> _Exercise objective_
Return, word for word, only the lines of the data below that lie between the line with "Wiremaze (53, 2476)" and the line with "[button] (100, 2507)", those two lines included.

[Stored dataset items]
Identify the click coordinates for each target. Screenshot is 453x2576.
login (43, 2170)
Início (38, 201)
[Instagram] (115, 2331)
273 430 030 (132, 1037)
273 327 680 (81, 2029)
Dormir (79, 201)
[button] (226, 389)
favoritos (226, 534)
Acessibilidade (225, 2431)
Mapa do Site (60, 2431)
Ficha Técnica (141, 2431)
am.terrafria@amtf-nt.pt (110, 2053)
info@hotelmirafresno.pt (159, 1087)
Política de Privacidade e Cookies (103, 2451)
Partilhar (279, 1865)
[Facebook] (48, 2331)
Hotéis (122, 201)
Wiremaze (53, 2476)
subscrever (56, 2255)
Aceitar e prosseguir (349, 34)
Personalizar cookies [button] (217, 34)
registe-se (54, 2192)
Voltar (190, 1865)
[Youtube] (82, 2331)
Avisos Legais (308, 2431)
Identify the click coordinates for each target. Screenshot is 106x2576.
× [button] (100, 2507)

* * *

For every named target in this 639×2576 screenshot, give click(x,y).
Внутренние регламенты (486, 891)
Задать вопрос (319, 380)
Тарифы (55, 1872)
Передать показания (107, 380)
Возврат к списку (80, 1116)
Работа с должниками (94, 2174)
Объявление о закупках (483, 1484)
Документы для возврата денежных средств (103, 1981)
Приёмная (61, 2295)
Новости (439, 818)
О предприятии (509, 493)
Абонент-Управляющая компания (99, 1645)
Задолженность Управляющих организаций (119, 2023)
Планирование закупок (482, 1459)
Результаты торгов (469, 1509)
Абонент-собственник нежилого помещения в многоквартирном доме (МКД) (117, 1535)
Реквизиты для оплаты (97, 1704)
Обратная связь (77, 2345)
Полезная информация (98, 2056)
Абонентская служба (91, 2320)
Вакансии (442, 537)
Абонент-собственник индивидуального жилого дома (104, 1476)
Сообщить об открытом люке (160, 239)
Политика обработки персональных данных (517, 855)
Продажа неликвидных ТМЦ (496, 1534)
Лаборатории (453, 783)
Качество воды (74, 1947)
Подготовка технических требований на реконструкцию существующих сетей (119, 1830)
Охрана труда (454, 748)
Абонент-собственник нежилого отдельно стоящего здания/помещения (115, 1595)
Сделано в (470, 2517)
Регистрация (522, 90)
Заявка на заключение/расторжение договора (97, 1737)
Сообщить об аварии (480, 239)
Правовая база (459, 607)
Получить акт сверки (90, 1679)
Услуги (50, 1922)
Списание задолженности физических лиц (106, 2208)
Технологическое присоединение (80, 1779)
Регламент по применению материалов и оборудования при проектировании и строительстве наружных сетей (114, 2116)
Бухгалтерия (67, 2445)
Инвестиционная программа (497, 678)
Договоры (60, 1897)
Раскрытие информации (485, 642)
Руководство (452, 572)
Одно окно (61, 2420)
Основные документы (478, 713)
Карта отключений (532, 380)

> _Your response_
Wiremaze (53, 2476)
subscrever (56, 2255)
Aceitar e prosseguir (349, 34)
Personalizar cookies [button] (217, 34)
registe-se (54, 2192)
Voltar (190, 1865)
[Youtube] (82, 2331)
Avisos Legais (308, 2431)
Identify the click coordinates for each target. Screenshot is 106x2576.
× [button] (100, 2507)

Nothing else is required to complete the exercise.